The Afar have Djibouti, the Tigrayans have Eritrea, Somalis have Somalia but Ethiopia is the weird exception. Its got all of those peoples except the Oromo (which in my opinion scare me the most) and Amhara (which until recently, ran the country). The Oromos and Somalis want out and only a thin coalition of Tigrayans and Amharas are keeping Ethiopia together. But something else is too. That something, is NATIONALISM. To me, Ethiopia seems more like 19th Century Europe than some poor sub-Saharan African country like Malawi or Zambia. These guys are more violent.

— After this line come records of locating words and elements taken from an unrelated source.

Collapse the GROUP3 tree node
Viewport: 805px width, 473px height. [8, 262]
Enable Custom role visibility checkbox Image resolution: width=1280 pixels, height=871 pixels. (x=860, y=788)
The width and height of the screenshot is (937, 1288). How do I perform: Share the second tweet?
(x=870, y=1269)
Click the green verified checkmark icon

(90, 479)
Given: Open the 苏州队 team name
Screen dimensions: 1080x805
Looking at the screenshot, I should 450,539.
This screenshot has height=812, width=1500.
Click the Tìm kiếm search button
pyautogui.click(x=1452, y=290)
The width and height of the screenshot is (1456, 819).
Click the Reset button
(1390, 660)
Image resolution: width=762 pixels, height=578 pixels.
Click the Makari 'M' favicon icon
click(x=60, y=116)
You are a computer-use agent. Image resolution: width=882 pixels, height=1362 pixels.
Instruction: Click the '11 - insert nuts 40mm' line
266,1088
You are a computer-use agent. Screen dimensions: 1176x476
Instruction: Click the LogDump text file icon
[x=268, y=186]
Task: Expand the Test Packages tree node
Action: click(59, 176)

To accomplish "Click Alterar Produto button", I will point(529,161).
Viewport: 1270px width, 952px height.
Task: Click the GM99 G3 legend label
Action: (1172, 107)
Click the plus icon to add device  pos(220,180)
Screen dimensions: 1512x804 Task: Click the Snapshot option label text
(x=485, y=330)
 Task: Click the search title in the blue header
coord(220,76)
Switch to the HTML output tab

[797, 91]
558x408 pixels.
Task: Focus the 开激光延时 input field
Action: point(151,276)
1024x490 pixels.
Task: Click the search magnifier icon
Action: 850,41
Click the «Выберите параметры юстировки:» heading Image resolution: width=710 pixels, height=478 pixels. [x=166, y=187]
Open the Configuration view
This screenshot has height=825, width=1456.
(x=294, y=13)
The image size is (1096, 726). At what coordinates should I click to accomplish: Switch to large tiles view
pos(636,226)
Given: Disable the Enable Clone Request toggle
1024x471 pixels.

For centuries, the Amharas have been fighting of Nubians, Arabs, Somalis, Oromos and Tigrayans. Something they still do today but around the mid 1800s. This tribe along with the Oromo became united through feudal marriages and feudal wars between Ras (or Lords) of Ethiopian cities. One Ras, Ras Menelik won it all and became Negus (Emperor) of Ethiopia. This guy was a smart Emperor. He knew the mistakes of his predecessors. One guy, Tewdoros (or Theodore) got destroyed by the British in 1858. He knew he needed rifles and lots of them. He was different from most African rulers at the time. Rulers in Central, Southern and West Africa were content with posessing gold, harems and muskets. Menelik was just fine with this Bible and a good Martini-Henri at his side. He needed them too. He had to fend off rival Ras, plus Egyptians, Sudanese.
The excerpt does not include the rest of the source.